▶ AVAILABLE RECORDS
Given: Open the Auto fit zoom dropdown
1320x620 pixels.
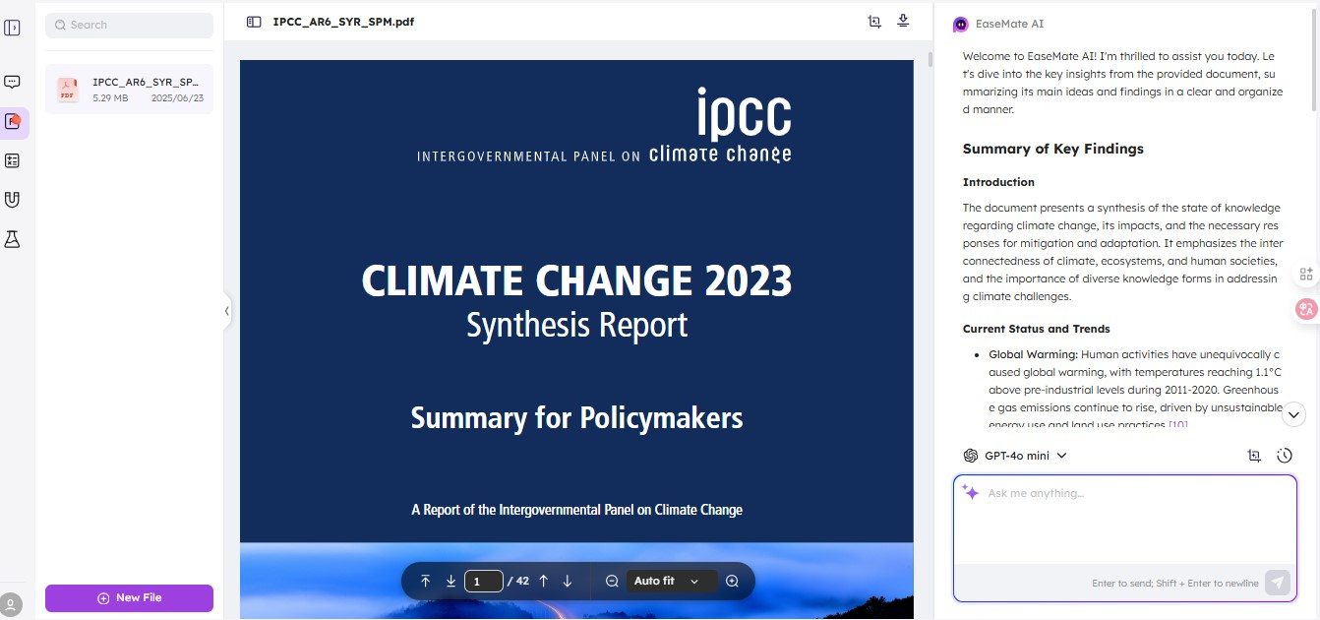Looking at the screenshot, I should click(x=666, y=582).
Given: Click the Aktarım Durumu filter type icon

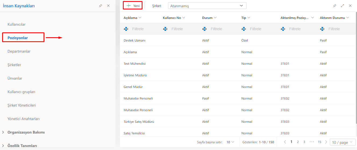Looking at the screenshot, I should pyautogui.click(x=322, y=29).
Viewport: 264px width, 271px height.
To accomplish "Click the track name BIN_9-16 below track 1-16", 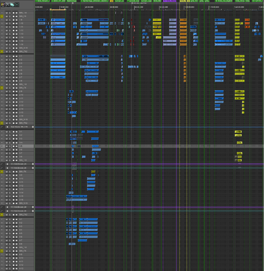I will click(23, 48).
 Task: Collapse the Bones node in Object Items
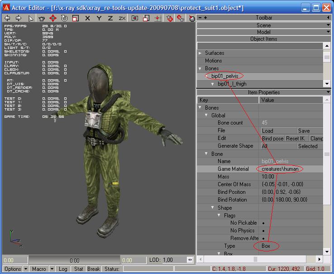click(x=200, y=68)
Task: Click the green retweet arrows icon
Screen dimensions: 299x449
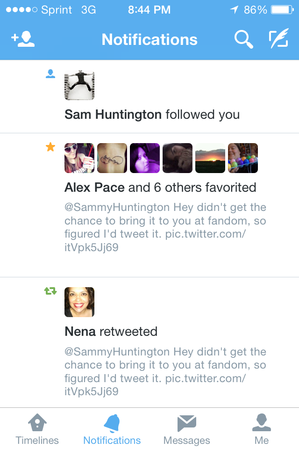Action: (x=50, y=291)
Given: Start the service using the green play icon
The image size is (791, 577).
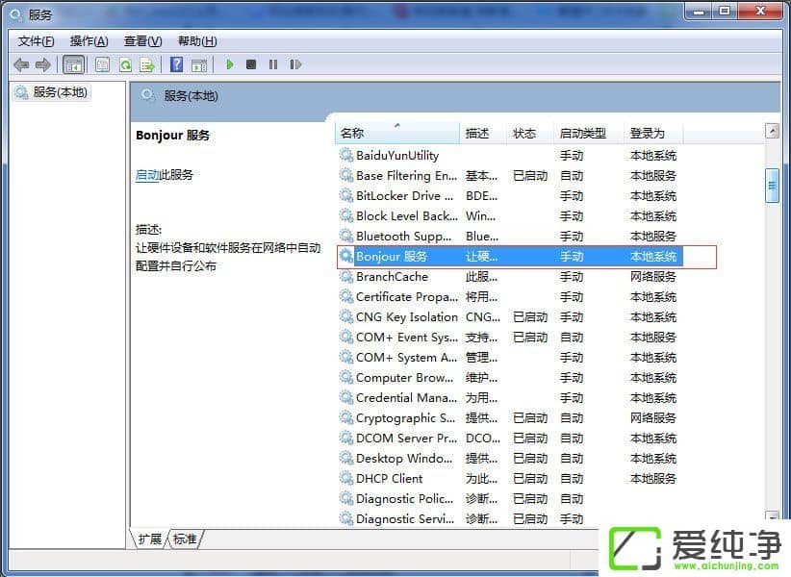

▶ WHAT IS NEEDED
Which lines above include the string "green"? Show them.

▶ RESPONSE AREA
Task: Click the green retweet arrows icon
Given: Start the service using the green play icon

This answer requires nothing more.